╭──

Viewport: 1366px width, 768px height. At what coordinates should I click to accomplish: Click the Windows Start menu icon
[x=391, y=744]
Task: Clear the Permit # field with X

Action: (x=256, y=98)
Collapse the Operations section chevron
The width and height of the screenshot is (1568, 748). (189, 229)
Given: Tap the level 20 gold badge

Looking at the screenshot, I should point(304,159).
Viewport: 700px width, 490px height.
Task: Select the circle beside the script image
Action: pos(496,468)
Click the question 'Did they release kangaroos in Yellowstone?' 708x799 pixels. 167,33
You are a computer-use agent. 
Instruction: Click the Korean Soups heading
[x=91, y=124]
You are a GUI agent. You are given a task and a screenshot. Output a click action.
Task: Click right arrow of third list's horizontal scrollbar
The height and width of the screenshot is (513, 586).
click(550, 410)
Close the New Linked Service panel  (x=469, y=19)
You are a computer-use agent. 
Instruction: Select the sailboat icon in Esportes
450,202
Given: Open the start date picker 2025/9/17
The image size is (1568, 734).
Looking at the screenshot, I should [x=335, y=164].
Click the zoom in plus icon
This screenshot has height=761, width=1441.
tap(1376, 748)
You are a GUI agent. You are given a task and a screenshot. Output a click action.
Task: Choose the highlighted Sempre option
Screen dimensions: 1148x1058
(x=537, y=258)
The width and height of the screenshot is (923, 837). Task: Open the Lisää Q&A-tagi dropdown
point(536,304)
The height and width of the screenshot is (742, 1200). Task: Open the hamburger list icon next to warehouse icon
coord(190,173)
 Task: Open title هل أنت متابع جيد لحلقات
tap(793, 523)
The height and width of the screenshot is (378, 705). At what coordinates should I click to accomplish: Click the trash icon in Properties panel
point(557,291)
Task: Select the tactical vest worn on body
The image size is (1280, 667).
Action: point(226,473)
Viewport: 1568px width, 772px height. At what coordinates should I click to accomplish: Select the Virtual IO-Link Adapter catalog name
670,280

╰──

■ Problem statement ■
Shift every coordinate in the answers of the listing up by 36, and write out again every line from the line with "The width and height of the screenshot is (923, 837)." up to and including the line with "Action: point(226,473)", requests included. Only the numbers in the answers change.

■ Reply to the exercise ■
The width and height of the screenshot is (923, 837). Task: Open the Lisää Q&A-tagi dropdown
point(572,340)
The height and width of the screenshot is (742, 1200). Task: Open the hamburger list icon next to warehouse icon
coord(226,209)
 Task: Open title هل أنت متابع جيد لحلقات
tap(829, 559)
The height and width of the screenshot is (378, 705). At what coordinates should I click to accomplish: Click the trash icon in Properties panel
point(593,327)
Task: Select the tactical vest worn on body
The image size is (1280, 667).
Action: point(262,509)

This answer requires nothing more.